Published 29 Mar 2020 in astro-ph.EP | (2003.13107v2)

Abstract: Global climate evolution models for habitable earthlike planets do not consider the effect of ocean salinity on land ice formation through the hydrological cycle. We consider two categories of such planets: planets with deep oceans, but intrinsically high salinities due to the weaker salt removal process by hydrothermal vents; and planets with shallow oceans, where the increase in salt content and decrease in ocean area during the onset of glaciation cause a negative feedback, helping delay the spread of land ice. We developed a toy climate model of a habitable planet on the verge of an ice age, using a range of initial salt concentrations. Planets with deep oceans and high salinity show considerable increase in the time necessary to fill arctic land with ice sheets, up to 23% considering the maximum salinity range.
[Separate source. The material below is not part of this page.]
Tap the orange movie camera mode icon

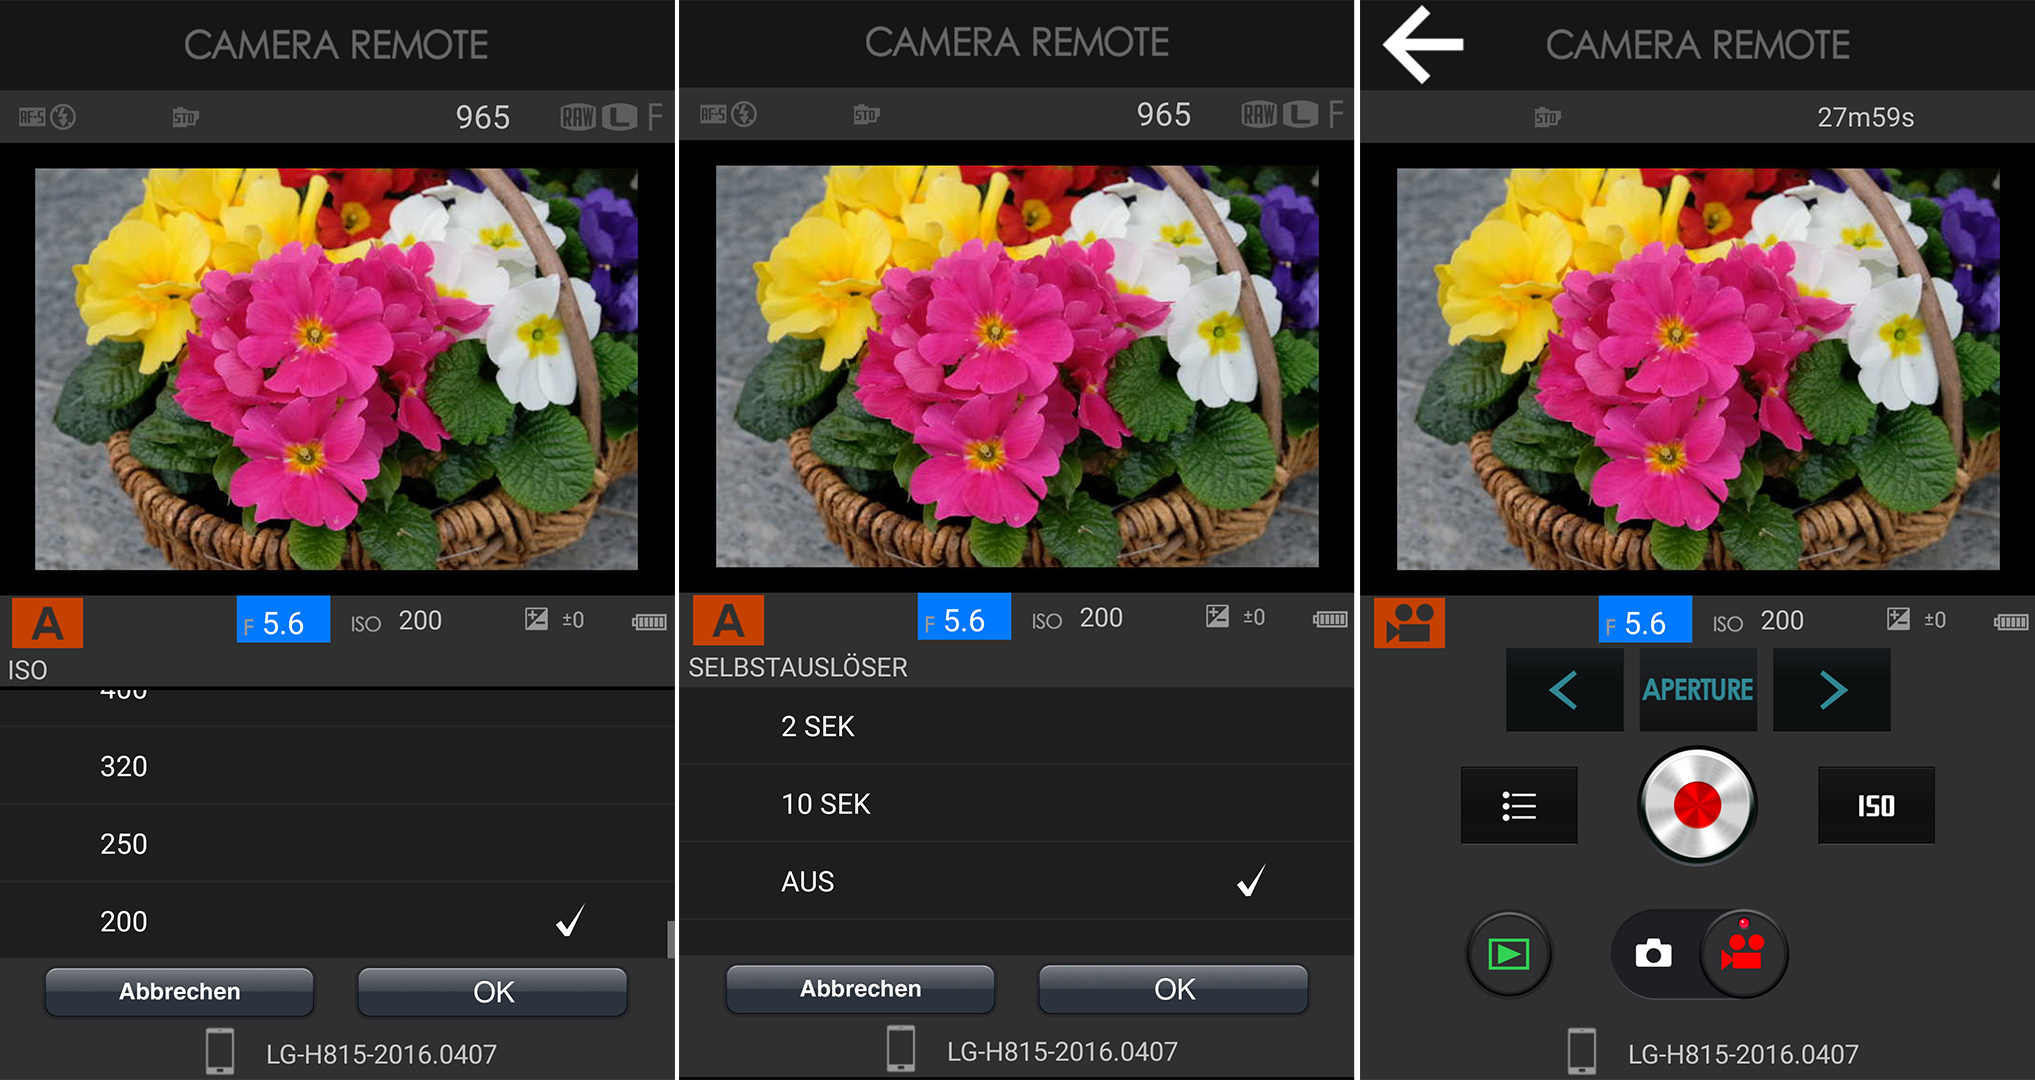click(1409, 622)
For planets with shallow oceans, the effect of intrinsic high salinity is reinforced by the negative feedback, counteracting positive feedbacks like the ice-albedo and Croll-Milankovitch perturbations, to the point of effectively terminating land ice sheet growth rate during the simulated timescale. We also apply this model to the putative ocean of early Mars, finding intermediate results: salinity probably did not play a role in the evolution of Mars' climate, considering the timescale of its ice ages. We conclude that this phenomenon is essentially an abiotic self-regulation mechanism against ice ages and should be regarded in the context of habitable planets smaller and drier than the Earth, which may well represent the bulk of habitable planets.